FEATURE: Seeing is Believing: The Living Last Supper
There’s no sermon at the Living Last Supper service at St. Andrew’s United Methodist Church in Mount Pleasant. There are words, to be sure, but the narration is only part of the story. Actors portray Jesus and His disciples, along with servers and other characters, in a visual representation of some of the final hours of Christ’s life before His crucifixion.
“It’s not a play,” said Rev. Kristin Bogart. “Our narrator tells the story, but the disciples don’t speak. It’s told through shadows and light; it’s almost as if we were watching the Upper Room through a screen. To me, it feels like we’re looking back in time and watching the story unfold.”
The Living Last Supper is an annual tradition at St. Andrews UMC. For more than 20 years, its members have offered this dramatic recreation of the last meal of Christ.
“People look forward to participating in it as much as they do seeing it,” she said. “Those who participate as actors, those who tell the story and even those just supporting it are as moved as those who come to hear the story.”
It’s an emotional experience for many.
“We never fail to have at least one or two people leaving in tears,” Bogart said. “And because we move from the Last Supper to the beginning of the crucifixion, people know what’s coming next. And yet, it never fails to jar them.”
The Living Last Supper is staged twice each Eastertide, at 7 p.m. on Holy Thursday and again at 7 p.m. on Good Friday.
“What I love about the Living Last Supper is that it invites you to see yourself at that table,” Bogart said. “That’s why Holy Communion is always a part of it. After the story is told, everyone is invited to come and receive communion.”

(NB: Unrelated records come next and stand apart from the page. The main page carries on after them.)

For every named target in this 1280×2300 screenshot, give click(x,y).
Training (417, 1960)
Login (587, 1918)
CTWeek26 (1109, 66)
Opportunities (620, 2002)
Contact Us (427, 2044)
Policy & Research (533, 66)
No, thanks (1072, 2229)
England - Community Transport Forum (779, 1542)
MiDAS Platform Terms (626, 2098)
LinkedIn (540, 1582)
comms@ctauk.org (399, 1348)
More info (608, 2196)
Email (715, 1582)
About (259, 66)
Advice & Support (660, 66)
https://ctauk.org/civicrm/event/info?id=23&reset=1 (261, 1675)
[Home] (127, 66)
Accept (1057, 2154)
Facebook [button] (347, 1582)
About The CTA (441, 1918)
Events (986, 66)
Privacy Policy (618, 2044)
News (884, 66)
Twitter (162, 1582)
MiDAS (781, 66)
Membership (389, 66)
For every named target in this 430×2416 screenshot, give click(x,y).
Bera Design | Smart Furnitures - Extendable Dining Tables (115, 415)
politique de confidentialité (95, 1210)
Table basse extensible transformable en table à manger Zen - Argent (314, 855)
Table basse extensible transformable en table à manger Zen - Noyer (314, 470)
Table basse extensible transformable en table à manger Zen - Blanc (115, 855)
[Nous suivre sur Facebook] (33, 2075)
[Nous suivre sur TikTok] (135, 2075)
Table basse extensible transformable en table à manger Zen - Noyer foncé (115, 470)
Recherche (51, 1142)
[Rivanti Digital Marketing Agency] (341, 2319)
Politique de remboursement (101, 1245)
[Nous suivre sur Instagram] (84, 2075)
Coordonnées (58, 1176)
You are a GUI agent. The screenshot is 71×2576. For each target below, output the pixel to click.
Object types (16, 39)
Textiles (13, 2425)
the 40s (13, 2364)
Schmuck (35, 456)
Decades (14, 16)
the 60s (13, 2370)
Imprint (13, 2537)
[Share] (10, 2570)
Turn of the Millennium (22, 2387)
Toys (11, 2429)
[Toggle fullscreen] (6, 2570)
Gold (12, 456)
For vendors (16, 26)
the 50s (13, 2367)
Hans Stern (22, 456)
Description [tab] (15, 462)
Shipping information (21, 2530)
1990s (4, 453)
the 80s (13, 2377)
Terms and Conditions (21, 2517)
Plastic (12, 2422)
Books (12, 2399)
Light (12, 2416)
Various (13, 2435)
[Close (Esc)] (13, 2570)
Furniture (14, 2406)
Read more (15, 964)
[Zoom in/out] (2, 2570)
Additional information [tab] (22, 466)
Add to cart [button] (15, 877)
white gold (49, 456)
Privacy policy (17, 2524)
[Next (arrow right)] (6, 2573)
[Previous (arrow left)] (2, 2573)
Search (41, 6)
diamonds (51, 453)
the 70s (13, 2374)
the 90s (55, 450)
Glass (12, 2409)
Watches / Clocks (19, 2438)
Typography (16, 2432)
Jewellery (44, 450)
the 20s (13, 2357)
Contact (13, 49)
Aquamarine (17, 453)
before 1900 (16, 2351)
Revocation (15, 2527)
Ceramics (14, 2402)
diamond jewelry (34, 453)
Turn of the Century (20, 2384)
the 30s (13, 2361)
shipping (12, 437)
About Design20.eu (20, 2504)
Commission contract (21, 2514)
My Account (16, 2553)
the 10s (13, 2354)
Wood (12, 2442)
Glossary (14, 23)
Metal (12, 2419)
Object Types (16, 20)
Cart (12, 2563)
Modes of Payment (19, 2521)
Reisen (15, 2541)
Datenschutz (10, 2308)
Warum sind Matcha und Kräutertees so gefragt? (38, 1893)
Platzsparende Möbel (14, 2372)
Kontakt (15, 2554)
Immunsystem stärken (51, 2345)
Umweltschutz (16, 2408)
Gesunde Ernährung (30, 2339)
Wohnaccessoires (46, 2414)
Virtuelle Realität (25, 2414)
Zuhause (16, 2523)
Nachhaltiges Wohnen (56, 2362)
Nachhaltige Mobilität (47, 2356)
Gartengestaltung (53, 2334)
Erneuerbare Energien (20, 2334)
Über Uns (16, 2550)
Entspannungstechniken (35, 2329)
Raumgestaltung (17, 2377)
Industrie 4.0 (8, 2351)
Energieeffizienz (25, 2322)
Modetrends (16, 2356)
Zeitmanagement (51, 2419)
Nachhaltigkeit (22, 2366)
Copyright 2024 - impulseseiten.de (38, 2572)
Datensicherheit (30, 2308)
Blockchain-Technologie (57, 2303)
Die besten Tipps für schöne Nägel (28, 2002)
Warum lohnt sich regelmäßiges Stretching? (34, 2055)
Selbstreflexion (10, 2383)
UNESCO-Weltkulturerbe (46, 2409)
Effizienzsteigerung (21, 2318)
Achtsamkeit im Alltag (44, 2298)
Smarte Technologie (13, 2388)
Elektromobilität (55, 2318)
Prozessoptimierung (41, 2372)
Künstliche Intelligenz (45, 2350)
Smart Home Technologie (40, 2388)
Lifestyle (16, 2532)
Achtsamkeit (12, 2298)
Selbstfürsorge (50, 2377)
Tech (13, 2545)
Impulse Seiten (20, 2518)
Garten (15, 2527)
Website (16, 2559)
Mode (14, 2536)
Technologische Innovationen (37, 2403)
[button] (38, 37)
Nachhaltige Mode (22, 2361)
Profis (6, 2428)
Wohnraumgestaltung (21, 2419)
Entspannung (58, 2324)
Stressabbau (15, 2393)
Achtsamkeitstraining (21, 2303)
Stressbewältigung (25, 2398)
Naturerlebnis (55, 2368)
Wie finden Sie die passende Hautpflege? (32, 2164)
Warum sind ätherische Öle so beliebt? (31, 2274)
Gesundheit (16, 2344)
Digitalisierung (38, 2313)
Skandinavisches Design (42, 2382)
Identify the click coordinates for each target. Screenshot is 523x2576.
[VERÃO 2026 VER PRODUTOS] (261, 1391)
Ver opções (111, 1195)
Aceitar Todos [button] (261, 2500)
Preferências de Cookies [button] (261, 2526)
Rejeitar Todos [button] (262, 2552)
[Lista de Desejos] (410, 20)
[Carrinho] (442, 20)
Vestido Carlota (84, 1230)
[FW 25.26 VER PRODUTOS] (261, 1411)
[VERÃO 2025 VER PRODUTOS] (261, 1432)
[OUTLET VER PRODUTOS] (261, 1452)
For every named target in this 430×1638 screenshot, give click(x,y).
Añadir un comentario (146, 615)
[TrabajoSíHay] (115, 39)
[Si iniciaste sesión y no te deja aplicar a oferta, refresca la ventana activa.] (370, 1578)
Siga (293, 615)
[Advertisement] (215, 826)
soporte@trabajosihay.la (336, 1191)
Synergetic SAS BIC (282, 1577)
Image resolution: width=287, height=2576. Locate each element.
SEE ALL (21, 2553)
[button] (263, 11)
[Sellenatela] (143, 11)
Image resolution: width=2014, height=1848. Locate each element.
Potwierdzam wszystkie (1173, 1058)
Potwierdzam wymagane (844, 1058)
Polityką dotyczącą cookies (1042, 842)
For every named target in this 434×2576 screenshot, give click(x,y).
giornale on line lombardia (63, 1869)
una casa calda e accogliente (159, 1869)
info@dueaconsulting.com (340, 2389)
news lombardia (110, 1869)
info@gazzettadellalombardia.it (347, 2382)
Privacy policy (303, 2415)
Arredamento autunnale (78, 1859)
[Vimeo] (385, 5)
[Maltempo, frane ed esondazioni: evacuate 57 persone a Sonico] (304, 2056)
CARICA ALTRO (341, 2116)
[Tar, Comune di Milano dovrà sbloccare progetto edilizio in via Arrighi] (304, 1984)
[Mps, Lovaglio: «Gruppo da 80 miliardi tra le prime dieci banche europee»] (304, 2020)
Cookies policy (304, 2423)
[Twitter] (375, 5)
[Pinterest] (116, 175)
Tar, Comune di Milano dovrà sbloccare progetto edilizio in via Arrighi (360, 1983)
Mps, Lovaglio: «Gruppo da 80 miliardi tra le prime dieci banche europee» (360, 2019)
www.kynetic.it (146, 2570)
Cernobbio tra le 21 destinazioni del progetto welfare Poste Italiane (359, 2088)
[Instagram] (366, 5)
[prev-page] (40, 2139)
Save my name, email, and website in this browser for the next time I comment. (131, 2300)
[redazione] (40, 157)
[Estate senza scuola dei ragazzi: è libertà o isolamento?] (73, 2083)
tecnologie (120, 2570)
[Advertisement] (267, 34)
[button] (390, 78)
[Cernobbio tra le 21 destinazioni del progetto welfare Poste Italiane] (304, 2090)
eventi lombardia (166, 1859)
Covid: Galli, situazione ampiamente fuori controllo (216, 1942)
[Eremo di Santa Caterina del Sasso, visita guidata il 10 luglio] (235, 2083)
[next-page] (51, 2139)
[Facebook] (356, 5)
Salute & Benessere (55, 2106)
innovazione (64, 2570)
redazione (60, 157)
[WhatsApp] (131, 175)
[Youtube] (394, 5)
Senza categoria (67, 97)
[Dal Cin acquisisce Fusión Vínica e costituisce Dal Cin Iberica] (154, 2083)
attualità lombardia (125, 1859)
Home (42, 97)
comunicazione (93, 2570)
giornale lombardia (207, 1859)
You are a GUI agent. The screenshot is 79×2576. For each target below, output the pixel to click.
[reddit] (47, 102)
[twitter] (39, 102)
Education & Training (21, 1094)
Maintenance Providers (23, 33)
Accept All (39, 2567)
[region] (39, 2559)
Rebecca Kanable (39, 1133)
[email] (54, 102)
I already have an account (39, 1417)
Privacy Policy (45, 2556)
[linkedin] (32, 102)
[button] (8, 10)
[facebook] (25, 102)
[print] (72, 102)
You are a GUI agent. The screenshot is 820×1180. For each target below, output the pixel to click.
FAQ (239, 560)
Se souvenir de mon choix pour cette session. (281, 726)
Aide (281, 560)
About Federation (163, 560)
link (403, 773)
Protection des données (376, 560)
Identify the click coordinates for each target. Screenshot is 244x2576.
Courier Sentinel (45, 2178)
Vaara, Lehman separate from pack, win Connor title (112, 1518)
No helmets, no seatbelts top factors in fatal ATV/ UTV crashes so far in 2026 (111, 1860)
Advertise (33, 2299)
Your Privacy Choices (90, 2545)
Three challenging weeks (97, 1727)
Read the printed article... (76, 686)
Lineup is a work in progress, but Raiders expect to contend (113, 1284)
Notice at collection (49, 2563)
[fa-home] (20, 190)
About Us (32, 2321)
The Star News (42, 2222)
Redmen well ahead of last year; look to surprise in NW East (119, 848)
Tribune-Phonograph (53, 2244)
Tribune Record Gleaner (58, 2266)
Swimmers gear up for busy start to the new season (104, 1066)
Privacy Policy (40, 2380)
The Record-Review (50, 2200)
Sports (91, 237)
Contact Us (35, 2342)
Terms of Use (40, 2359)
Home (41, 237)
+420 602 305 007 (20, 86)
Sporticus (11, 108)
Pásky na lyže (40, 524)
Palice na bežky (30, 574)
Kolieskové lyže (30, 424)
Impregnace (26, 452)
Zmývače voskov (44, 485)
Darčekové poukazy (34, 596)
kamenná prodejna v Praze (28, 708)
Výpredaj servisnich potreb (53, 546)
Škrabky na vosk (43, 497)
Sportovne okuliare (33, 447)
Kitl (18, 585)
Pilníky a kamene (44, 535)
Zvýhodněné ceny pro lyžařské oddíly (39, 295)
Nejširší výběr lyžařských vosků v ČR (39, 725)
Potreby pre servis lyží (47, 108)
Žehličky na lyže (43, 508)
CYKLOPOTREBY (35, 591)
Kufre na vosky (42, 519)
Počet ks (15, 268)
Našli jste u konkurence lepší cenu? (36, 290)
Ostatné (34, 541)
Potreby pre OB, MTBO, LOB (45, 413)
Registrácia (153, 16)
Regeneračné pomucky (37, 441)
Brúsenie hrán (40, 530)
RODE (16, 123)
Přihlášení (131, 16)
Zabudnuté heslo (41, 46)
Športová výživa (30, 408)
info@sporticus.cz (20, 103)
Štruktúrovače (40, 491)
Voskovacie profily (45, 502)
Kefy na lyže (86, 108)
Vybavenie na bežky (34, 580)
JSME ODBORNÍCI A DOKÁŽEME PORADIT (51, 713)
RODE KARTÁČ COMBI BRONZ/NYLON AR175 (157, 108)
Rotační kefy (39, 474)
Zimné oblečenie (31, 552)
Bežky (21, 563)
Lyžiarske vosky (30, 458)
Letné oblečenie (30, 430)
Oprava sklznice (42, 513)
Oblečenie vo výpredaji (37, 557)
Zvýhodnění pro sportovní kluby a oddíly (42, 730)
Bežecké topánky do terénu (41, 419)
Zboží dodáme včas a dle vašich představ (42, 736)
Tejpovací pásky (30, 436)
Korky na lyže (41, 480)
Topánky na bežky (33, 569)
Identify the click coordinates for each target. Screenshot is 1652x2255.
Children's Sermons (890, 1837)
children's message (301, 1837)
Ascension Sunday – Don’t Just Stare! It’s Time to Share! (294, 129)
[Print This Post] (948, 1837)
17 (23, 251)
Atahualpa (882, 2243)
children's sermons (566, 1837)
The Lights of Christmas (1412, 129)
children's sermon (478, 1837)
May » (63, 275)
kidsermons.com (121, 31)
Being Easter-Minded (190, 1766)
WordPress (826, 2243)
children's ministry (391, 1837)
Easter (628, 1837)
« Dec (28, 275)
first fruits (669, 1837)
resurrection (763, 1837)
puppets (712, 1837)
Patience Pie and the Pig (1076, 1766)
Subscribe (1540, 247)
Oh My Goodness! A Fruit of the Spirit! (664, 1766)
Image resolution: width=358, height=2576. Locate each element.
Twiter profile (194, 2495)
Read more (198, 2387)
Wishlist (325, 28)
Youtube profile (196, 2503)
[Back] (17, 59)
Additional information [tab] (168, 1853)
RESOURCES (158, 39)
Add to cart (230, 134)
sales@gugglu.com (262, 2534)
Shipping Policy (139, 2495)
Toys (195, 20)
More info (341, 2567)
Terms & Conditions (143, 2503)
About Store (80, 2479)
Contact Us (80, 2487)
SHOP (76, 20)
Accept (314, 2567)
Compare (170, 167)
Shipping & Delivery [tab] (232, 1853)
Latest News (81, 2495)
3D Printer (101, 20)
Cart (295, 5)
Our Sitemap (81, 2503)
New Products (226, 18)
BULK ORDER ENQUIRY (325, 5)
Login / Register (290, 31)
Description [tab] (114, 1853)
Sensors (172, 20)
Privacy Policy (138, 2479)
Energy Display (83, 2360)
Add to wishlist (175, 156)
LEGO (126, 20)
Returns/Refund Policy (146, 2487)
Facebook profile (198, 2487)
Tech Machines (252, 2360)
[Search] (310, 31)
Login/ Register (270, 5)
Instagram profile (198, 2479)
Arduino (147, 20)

Other churches have similar services; in nearby Pittsburg, Rev. Hill Johnson says his church does it every other year (this is an off-year).
“When we do our Living Last Supper, it’s nearly always standing room only,” he said. “We see it as a way to reach out to the community. The reaction we get is always very positive. It really does bring tears to eyes. Any follower of the faith can hardly see this story and keep a dry eye—when it’s done well.”
At St. Andrews, a cast of about 30 (35 with stage hands included) will evoke the historic event.
It ends, as Good Friday did, with darkness.
“At the end of the story, we extinguish the light—the light of Christ—and you’re invited in your imagination to draw closer to the crucifixion,” said Bogart. “It allows us to experience it through our senses and through our hearts, and not just our minds.”
St. Andrews United Methodist Church is located at 2019 N Edwards Ave. in Mount Pleasant.